Now when we
land at Lochrie Bay to-morrow it will be nearly lunch-time; but shall
we get lunch?"
"I can answer that," replied MacFadden, whose grandfather was a
Scotsman, and who was once in Edinburgh for a week; "the map shows
it is only five miles to Waterfoot, and there's sure to be an hotel
there. Those little Scots inns are all right."
"Yes," chimed in Sylvia, "and very likely there'll be nothing to eat
when we get there. I am thinking of you three men, of course," she
added hastily; "we girls don't want much."

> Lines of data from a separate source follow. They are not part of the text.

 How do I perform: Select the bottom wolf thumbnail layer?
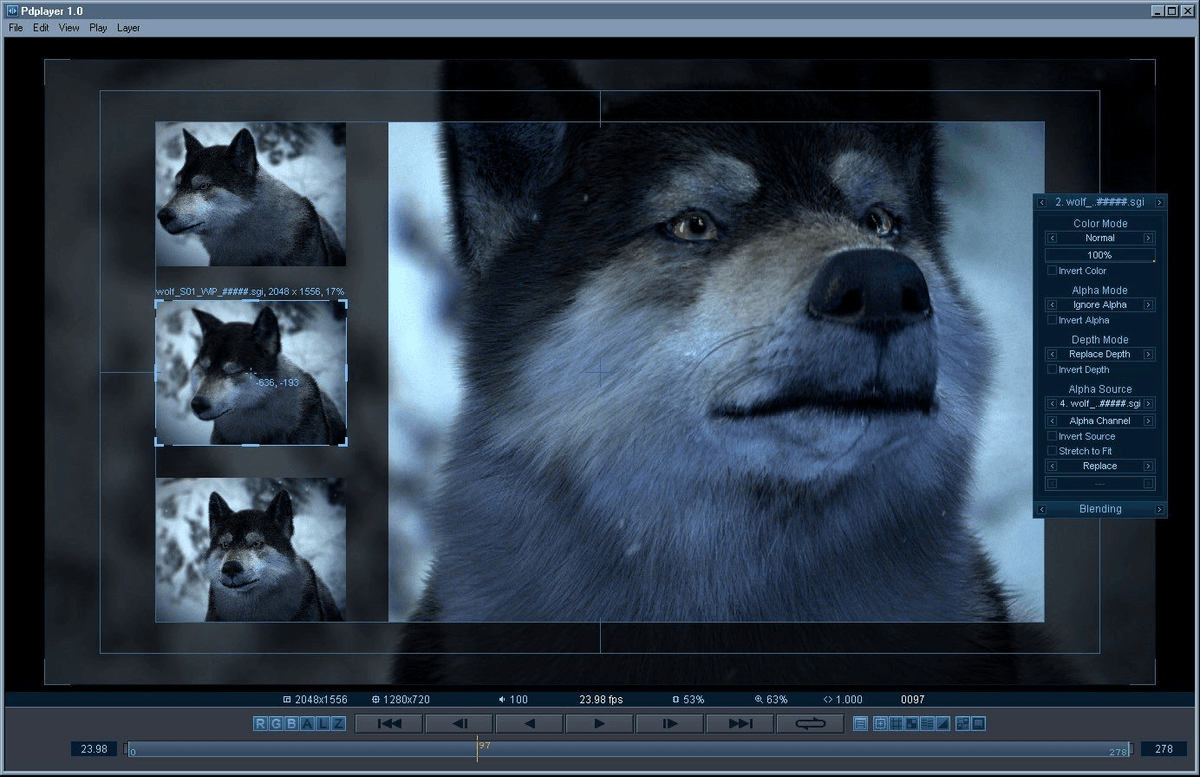coord(250,549)
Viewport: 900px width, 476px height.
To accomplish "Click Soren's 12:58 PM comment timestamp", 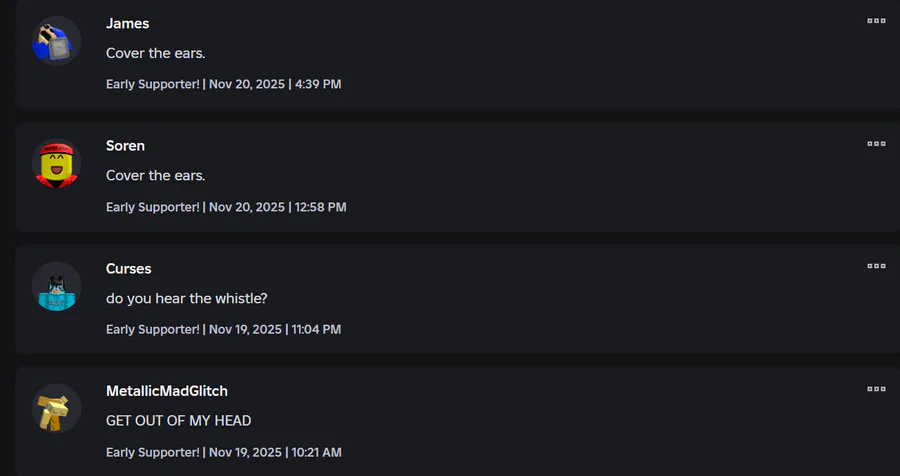I will [321, 207].
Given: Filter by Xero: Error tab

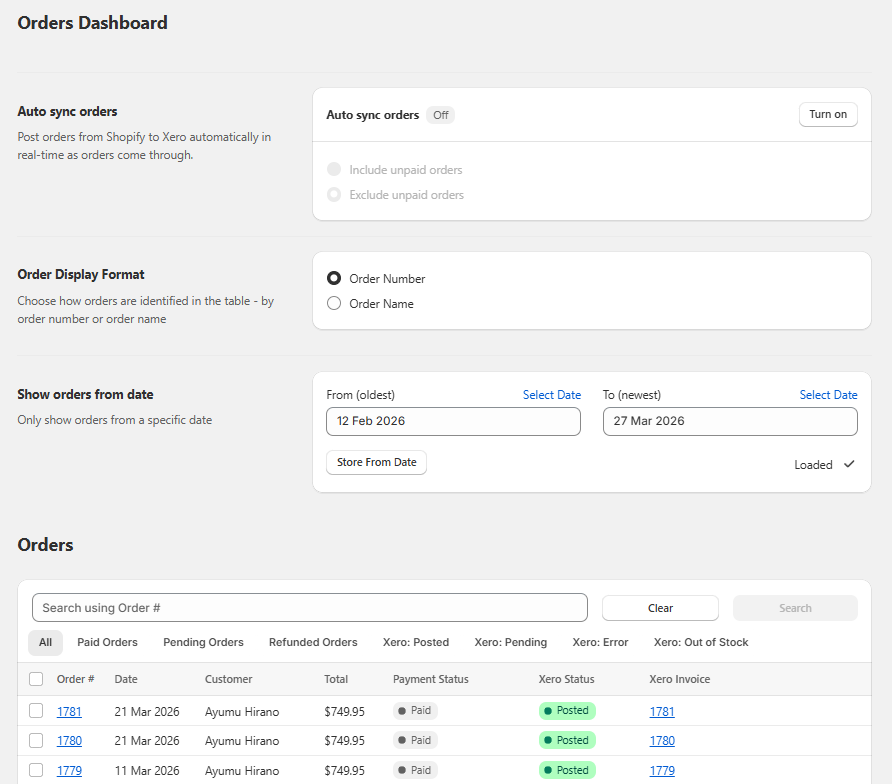Looking at the screenshot, I should [x=600, y=642].
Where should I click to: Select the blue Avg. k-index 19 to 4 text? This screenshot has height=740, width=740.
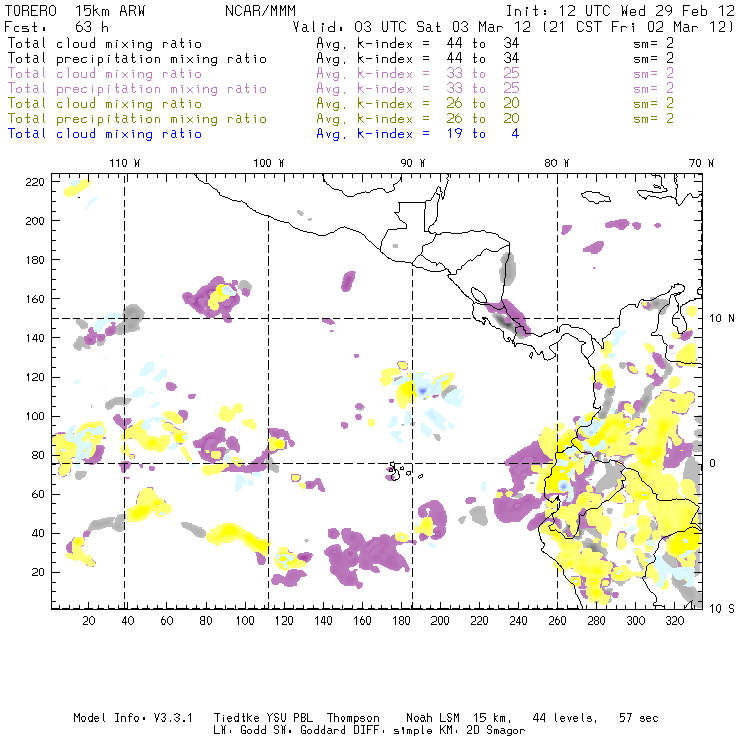point(417,133)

"As for me," said Willoughby, looking at Sylvia, whom he has adored
dumbly for years, "very little satisfies me. I'm like the fellow who
said, 'a crust of bread, a bottle of wine and you.' You know the chap,
MacFadden."
"Isn't it wonderful how he remembers his OMAR?" remarked Mac
enthusiastically.
"I don't know much poetry," said Willoughby, whose tastes are sporting
rather than literary, "but I always liked that bit."
"But lunch," I interposed, "is the pressing question. There's sure to
be an hotel at Waterfoot, as you say. Send a telegram there, asking
for lunch for six. If there's no hotel, no reply and no lunch. If
there is we get our reply and our lunch. Willoughby can wire, because
he learned all about telegraphs in the army.